I think we get one of these in the aside that Fantine has no baptismal name, because she was born under the Directory--which, in 1817, puts her age between 18 and 22. Favourite, the Old One at 23, is definitely older than the Directory but the other two aren’t necessarily; and it’s implied that they don’t have much more family than Favourite, either. But Fantine is the one who is “brought forth from the heart of the people”—a child of France, and of no one else.
I think we can pretty safely assume that, just as Cosette appears to have been conceived around Waterloo, Fantine appears to have been born around the time Valjean went to prison—she’s the child of France under Napoleon’s ascendency. And looked at that way, “The Year 1817” makes a lot more sense. It’s France’s abandonment of Napoleon and the last vestiges of the revolution, seen through fashions and daily life and personal hypocrisy.
Of course Fantine is about to get jilted, and in the pettiest way possible.
Stray Observations:
—Courfeyrac is the character who is canonically compared to Tholomyès, but in his introduction he comes off as the anti-Lesgle: balding, ironic, unlucky (in his health) but cheerful about it, and—though we don’t know it yet—willing to go to great lengths for a joke. The difference being that Lesgle’s jokes are (1) funny, and (2) not at anyone’s expense but his own.
—“Listolier and Fameuil, discussing their professors, explained to Fantine the difference between M. Delvincourt and M. Blondeau.” Both of whom will still be there eleven years from now when we meet our next set of law students. —Fantine’s initial description echoes Enjolras’s very strongly, down to the marble/statue descriptors. And the repeated stress on modesty and chastity. Which I think has just broken down the last of my resistance to considering canon-era Enjolras ship fic as canon compliant. If Fantine can be canonically praised for some inherent quality of virginity, regardless of how much actual sex she is having, then so can Enjolras, dammit. 

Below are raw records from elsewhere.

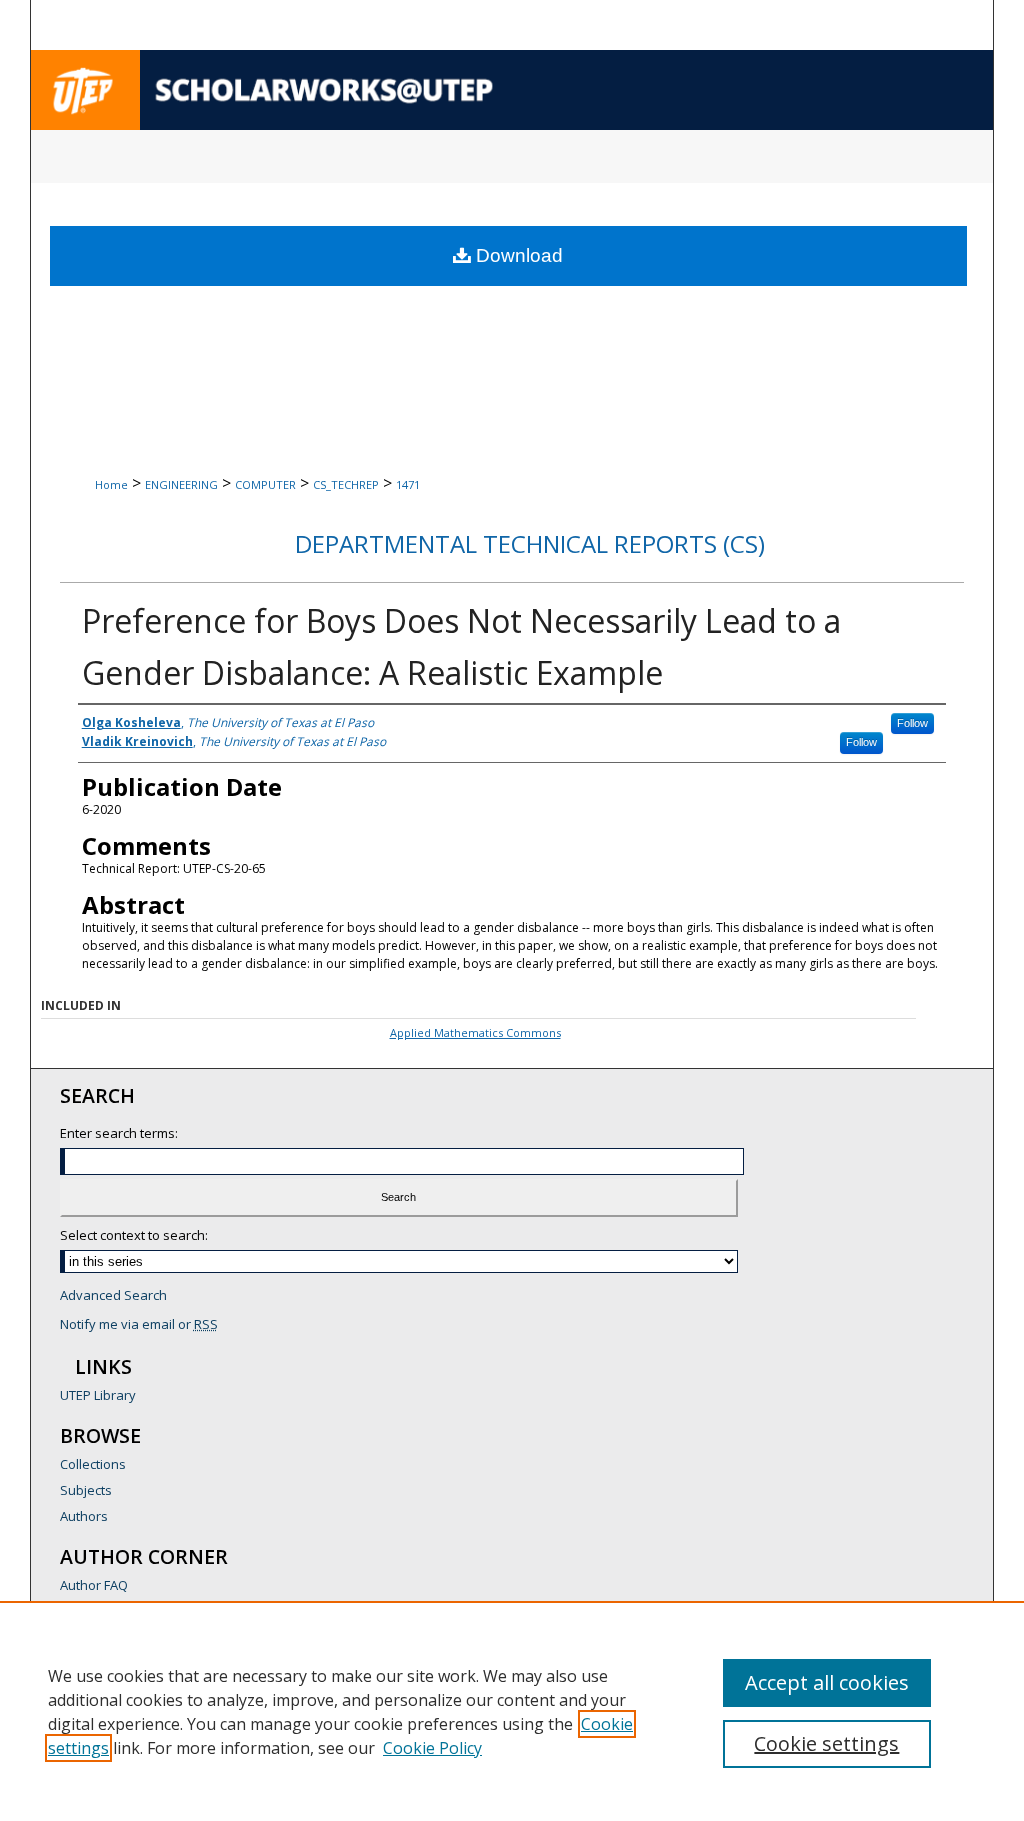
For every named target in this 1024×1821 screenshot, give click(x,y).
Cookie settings (826, 1743)
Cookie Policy (432, 1748)
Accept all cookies (827, 1682)
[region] (512, 1711)
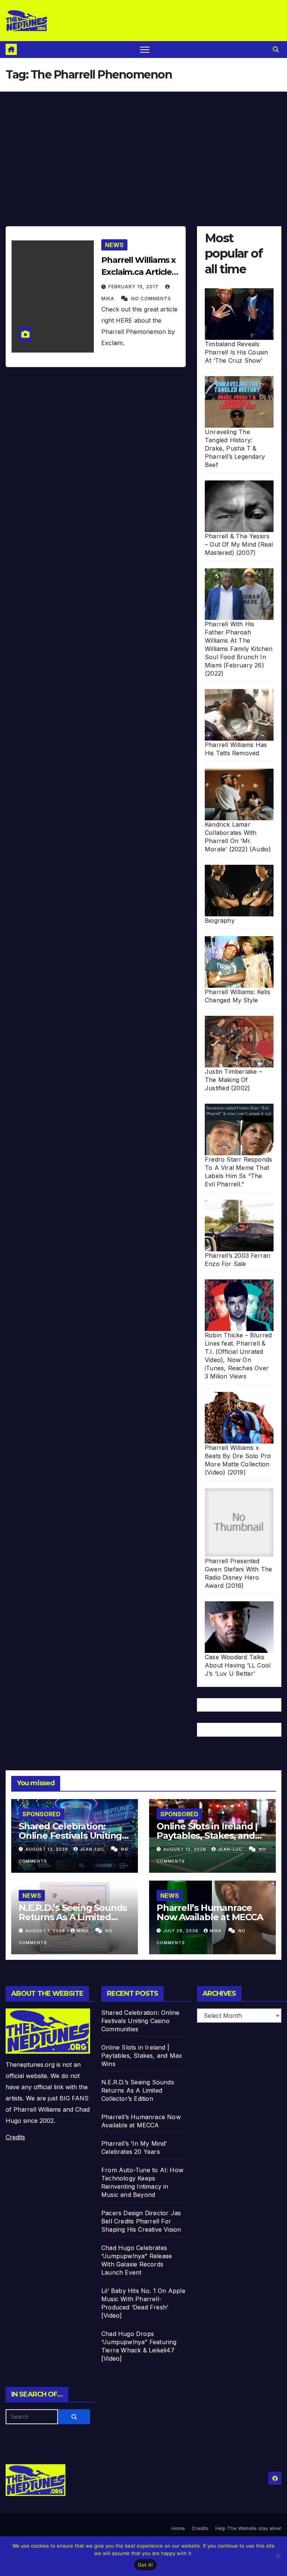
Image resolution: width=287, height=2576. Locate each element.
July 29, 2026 (181, 1930)
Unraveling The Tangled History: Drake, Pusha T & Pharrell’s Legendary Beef (235, 448)
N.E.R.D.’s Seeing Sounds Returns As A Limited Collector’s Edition (73, 1917)
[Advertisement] (143, 147)
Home (178, 2528)
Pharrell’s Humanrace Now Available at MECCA (210, 1912)
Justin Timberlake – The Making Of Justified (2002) (233, 1080)
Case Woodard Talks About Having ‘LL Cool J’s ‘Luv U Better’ (238, 1665)
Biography (220, 920)
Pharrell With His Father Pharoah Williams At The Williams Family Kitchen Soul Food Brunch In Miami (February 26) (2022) (239, 648)
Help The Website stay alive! (248, 2528)
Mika (83, 1930)
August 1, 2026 (46, 1930)
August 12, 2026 (185, 1849)
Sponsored (41, 1814)
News (114, 245)
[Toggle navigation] (145, 49)
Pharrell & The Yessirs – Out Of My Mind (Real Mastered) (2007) (239, 544)
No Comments (151, 298)
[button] (276, 49)
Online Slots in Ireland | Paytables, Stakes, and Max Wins (207, 1835)
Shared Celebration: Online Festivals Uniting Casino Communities (70, 1835)
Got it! (145, 2565)
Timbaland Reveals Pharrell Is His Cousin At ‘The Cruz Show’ (236, 352)
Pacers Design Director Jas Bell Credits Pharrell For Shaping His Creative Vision (141, 2221)
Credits (15, 2137)
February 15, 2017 (134, 286)
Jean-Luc (93, 1849)
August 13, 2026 (47, 1849)
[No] (277, 2556)
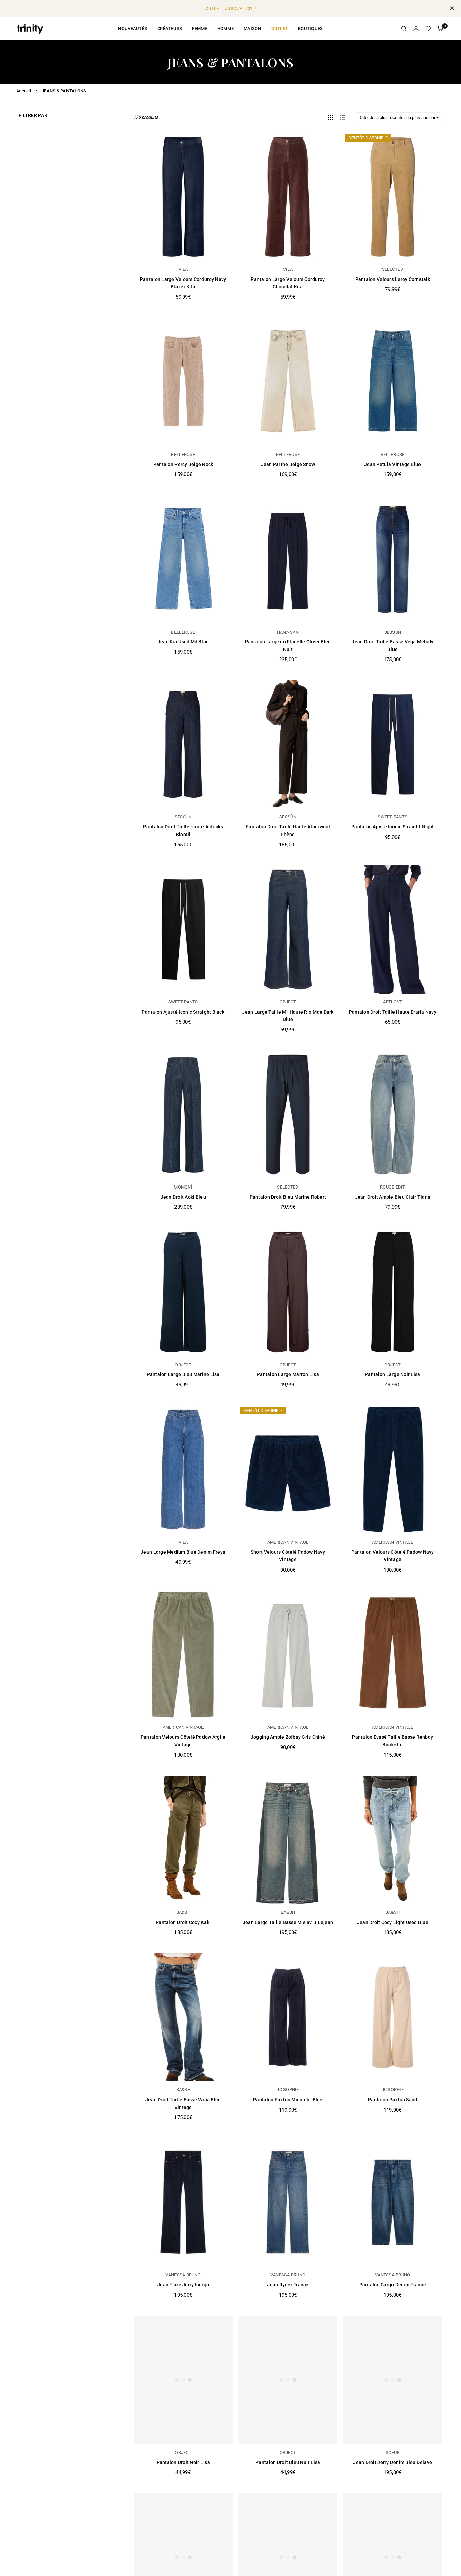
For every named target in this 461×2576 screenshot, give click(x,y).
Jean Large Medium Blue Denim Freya (183, 1552)
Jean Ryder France (287, 2284)
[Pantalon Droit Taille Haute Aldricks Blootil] (183, 744)
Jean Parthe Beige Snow (288, 464)
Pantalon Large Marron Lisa (288, 1374)
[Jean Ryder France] (287, 2202)
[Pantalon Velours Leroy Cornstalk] (392, 197)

--There’s a lot to say about Fantine’s wisdom and simplicity, and I’m going to come back to it after the next couple of chapters. But right from the start, her lack of artifice—or of the ability to expect or understand it in others—is shown as the source of her wisdom, or at least as inextricable from it. I feel like this is another thing that links her with Enjolras: two characters who meet the world with radical transparency, and expect the same, and are righteously angry not to get it.